Introduction: In the present research work, a pharmacophore based virtual screening was
performed using Discovery Studio 2.1 for the discovery of some novel molecules as inhibitors of
Squalene Synthase Enzyme, a key enzyme in cholesterol biosynthetic pathway.
Methods: A quantitative pharmacophore HypoGen was generated and the best HypoGen had two ring
aromatic and one hydrogen bond acceptor lipid features. The best HypoGen showed a very good correlation
coefficient (r = 0.901) with satisfactory cost analysis. Furthermore, the HypoGen was validated
externally by predicting the activity of test set. The developed model was found to be predictive as it
showed low error of prediction for test set molecules. The developed model was used as a search query
for virtually screening two chemical databases: sample database from catalyst and minimaybridge.

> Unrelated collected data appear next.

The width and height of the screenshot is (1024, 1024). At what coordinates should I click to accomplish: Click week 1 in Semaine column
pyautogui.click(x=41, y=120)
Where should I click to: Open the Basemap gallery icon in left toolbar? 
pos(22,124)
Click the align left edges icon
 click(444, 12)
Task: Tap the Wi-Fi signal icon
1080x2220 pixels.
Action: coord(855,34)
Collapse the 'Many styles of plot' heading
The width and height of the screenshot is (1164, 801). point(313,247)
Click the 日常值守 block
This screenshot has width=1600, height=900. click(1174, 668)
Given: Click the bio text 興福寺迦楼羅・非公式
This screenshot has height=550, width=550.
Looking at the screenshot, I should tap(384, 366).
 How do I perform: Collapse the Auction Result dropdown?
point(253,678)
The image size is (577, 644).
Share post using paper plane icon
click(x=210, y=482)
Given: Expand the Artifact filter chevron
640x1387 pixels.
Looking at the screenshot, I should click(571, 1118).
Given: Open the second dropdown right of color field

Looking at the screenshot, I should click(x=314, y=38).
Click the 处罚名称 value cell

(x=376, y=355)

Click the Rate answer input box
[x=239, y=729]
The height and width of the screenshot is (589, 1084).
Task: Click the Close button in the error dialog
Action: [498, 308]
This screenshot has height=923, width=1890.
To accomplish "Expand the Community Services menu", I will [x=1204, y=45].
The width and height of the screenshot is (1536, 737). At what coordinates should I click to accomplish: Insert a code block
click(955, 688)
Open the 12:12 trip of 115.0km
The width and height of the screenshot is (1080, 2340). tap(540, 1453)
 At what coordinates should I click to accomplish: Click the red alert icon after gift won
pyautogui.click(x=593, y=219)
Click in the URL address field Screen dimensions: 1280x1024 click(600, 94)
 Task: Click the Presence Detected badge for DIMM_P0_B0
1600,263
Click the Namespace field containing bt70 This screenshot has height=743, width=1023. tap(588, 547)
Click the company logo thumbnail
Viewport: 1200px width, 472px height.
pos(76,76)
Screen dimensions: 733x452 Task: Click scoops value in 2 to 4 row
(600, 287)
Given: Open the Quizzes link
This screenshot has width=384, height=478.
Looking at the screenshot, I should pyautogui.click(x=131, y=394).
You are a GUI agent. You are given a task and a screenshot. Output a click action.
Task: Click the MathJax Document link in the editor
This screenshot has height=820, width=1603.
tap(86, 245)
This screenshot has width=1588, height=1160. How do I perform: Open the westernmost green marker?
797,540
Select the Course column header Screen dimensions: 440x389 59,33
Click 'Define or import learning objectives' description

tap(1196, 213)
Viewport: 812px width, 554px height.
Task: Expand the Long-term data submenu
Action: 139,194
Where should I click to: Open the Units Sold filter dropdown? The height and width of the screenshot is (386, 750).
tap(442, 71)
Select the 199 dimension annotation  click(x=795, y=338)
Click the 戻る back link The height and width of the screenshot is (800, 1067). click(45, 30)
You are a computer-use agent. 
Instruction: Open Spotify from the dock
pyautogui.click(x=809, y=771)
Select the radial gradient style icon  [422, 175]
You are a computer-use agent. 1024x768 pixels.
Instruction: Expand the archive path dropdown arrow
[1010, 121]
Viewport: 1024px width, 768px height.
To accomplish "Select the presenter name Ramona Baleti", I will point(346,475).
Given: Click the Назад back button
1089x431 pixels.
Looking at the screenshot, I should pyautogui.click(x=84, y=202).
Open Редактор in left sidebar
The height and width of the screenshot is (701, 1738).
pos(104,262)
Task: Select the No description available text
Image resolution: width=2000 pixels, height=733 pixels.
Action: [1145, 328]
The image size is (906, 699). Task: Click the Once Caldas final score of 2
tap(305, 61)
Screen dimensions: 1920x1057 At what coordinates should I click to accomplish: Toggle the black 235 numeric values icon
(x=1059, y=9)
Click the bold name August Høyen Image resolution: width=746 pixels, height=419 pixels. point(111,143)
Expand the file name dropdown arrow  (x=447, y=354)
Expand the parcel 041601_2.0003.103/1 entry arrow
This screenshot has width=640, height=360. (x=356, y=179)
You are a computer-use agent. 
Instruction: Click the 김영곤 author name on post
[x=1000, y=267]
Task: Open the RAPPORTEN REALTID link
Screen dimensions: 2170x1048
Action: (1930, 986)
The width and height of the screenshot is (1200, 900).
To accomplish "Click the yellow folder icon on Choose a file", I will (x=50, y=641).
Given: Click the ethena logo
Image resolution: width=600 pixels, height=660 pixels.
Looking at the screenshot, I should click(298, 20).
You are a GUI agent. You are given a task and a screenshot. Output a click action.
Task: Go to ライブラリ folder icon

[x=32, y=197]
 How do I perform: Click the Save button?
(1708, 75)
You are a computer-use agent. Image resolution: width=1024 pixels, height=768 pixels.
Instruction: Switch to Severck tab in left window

Results and Discussion: The best hit with good fit value and low predicted activity was further modified
to design novel drug-like molecules, which were able to bind to Squalene synthase enzyme active site.
Conclusion: The best scoring molecule, compound 67 showed 53% inhibition of the human Squalene
synthase enzyme, isolated from the cell lysates of Human Hepatoma Cell Line, at a dose of 10 mcg
with an IC50 value of 9.43 µm.